And… it feels better to play than it has any right to. In part, because the presentation is this simple but gorgeous all the same Unity affair with complementary music to put you in repose, but also because we’re so starved for Mirror’s Edge-esque first-person platformers that it helps fill the void in a mostly satisfying way.

As far as parkour’s influence goes, we’re only talking simple vaulting, sliding and ‘Tic Tac’ moves (or as I would say, bouncing off a wall.). Then you have pipes, spring platforms, etc, to keep things interesting. This, particularly the wall-bouncing, is enough to form this vast skill gap chasm, wherein the ultimate goal is to hit the under four-minute mark. In this way, you have the initial exploratory experience of converting every platform and finding every optional collectible, and then the speedrunning effort.

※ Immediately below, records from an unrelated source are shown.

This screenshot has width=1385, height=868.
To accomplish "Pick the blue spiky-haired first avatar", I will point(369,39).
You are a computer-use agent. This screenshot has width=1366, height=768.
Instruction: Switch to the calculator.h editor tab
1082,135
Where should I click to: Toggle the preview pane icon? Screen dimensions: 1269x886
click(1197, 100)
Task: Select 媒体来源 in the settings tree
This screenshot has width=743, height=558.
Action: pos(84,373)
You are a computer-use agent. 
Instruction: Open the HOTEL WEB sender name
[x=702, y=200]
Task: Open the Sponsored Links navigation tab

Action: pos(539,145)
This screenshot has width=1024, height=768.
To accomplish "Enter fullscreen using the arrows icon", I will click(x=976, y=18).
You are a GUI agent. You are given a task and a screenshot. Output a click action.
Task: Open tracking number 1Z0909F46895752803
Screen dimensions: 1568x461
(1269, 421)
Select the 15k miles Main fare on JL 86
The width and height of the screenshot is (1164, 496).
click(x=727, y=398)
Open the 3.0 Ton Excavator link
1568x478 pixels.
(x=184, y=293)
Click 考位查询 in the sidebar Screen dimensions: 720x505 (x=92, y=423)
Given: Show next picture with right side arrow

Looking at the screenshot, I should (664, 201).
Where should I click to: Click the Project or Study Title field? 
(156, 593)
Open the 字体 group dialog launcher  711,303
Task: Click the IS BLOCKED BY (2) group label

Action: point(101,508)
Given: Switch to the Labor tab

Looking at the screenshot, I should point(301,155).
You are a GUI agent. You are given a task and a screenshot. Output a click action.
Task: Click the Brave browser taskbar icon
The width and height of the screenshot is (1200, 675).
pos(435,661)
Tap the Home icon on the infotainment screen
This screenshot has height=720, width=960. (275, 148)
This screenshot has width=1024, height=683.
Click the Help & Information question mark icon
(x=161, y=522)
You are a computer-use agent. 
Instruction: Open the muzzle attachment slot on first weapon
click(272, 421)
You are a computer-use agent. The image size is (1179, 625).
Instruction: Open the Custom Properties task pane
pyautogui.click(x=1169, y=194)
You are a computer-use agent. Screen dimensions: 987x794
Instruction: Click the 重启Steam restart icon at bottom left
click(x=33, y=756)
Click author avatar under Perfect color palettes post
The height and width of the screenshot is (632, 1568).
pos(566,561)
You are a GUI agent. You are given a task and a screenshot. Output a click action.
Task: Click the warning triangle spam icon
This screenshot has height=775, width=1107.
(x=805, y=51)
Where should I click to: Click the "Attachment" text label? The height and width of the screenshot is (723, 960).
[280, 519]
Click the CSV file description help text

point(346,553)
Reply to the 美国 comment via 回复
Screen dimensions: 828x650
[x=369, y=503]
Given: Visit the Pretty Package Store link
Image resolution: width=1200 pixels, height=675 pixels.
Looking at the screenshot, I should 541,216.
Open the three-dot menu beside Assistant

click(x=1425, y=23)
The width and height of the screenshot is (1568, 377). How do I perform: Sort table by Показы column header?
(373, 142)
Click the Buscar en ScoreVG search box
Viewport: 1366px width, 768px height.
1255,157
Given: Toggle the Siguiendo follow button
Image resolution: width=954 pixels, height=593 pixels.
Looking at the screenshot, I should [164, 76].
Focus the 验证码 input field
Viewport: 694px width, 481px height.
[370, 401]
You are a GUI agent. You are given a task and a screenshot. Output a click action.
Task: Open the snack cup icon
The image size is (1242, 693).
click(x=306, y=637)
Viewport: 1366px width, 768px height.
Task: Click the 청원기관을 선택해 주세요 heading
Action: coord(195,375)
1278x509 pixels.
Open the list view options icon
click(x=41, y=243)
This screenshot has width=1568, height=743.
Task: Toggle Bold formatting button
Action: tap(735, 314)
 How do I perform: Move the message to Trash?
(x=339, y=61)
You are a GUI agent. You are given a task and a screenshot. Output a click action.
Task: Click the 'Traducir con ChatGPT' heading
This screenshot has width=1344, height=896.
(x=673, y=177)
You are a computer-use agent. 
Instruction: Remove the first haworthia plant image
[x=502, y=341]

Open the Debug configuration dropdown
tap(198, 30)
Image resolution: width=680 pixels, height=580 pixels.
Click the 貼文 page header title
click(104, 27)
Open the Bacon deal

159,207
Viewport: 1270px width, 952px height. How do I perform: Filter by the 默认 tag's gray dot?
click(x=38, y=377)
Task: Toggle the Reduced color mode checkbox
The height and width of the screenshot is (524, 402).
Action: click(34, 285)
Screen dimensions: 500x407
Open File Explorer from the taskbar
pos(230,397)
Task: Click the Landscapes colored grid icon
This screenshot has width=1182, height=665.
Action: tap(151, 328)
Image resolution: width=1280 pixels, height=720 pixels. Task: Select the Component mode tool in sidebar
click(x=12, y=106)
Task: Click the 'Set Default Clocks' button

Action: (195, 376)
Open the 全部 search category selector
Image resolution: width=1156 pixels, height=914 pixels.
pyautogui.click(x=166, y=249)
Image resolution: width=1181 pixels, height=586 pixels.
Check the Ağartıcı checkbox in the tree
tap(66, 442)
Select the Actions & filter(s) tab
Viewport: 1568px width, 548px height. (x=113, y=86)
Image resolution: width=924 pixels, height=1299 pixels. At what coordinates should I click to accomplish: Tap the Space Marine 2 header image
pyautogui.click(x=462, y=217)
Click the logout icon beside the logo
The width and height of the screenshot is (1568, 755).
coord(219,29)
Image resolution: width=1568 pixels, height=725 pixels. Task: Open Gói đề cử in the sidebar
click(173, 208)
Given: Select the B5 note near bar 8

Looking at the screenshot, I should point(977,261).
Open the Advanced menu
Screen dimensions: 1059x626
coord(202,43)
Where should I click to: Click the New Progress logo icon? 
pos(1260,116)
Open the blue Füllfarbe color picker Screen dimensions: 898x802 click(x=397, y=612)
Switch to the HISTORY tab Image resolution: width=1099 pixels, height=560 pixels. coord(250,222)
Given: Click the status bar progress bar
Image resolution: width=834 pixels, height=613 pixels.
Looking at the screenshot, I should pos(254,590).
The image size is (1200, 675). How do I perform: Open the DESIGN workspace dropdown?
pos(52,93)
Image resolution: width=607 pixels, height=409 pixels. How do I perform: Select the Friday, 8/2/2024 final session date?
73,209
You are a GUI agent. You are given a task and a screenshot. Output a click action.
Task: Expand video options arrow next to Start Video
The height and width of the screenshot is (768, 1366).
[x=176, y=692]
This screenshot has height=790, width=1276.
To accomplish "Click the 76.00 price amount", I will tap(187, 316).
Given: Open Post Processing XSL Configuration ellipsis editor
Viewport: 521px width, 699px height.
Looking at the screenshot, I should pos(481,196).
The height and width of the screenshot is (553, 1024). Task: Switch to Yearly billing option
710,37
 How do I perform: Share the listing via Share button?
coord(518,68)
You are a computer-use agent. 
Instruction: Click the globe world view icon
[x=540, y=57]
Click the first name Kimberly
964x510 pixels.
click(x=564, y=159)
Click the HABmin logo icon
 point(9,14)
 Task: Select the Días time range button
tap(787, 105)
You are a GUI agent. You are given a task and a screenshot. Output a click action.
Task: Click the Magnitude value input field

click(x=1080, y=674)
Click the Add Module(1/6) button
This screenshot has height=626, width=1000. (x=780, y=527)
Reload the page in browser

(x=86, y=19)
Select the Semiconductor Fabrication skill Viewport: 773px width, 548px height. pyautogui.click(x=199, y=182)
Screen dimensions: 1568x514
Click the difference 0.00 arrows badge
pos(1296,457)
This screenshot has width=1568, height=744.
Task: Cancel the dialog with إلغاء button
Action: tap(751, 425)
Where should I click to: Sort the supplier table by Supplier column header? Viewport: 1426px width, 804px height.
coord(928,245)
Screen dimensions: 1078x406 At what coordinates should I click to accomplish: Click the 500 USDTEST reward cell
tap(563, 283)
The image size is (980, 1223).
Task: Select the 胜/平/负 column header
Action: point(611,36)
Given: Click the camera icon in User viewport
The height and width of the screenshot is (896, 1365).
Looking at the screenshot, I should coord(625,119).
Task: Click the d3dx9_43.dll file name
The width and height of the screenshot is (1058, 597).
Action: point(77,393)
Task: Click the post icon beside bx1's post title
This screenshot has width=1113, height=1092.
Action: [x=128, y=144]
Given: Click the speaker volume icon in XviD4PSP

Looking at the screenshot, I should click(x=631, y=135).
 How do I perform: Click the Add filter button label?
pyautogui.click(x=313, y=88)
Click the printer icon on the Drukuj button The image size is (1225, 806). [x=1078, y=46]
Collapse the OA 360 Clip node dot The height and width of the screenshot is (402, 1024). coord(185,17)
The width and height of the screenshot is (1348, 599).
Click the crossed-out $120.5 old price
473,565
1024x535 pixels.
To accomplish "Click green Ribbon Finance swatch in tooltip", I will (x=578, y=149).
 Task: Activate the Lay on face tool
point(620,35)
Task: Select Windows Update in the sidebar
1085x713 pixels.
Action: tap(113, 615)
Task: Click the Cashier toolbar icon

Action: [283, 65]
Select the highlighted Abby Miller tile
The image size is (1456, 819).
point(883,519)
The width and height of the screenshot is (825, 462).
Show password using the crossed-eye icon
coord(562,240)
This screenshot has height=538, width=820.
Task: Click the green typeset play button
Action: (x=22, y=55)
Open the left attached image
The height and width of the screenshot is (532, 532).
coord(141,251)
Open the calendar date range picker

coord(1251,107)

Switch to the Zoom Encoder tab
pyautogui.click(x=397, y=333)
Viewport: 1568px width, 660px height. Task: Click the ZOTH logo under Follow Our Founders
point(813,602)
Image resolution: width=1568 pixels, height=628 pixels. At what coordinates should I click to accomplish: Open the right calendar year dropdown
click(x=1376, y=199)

I was perhaps hoping for a more spectacular finale! The collectables and their associated achievements are a big fourth wall breaking red herring. In its own way, however, it’s rather sweet.

2 Likes

2/130
Group 5 - PILE OF SHAME - Game from 2018 - The Hex

After Pony Island, Daniel Mullins was cemented in my eyes as an essential indie dev to follow. The Hex’s premise and opening start off every strong. Six video game protagonists from every genre corner of the gaming world are huddled in a tavern and the owner gets a call that there will be a murder. It’s a whodoit! Rather than a detective story, you peer into the very mechanically diverse backstories of each character - and therein lies the game’s hook - and perhaps you’ll be afforded some clues along the way! Not that you get to make a decision!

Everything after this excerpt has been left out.